● Aim: Format each line of the listing below as one string in a JSON list, leaving out any blank lines.

● Supplied material:
+++++
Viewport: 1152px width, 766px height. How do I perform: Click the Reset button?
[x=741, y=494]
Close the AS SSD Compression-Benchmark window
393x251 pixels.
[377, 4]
+++++
● Exercise answer:
[
  "Viewport: 1152px width, 766px height. How do I perform: Click the Reset button?",
  "[x=741, y=494]",
  "Close the AS SSD Compression-Benchmark window",
  "393x251 pixels.",
  "[377, 4]"
]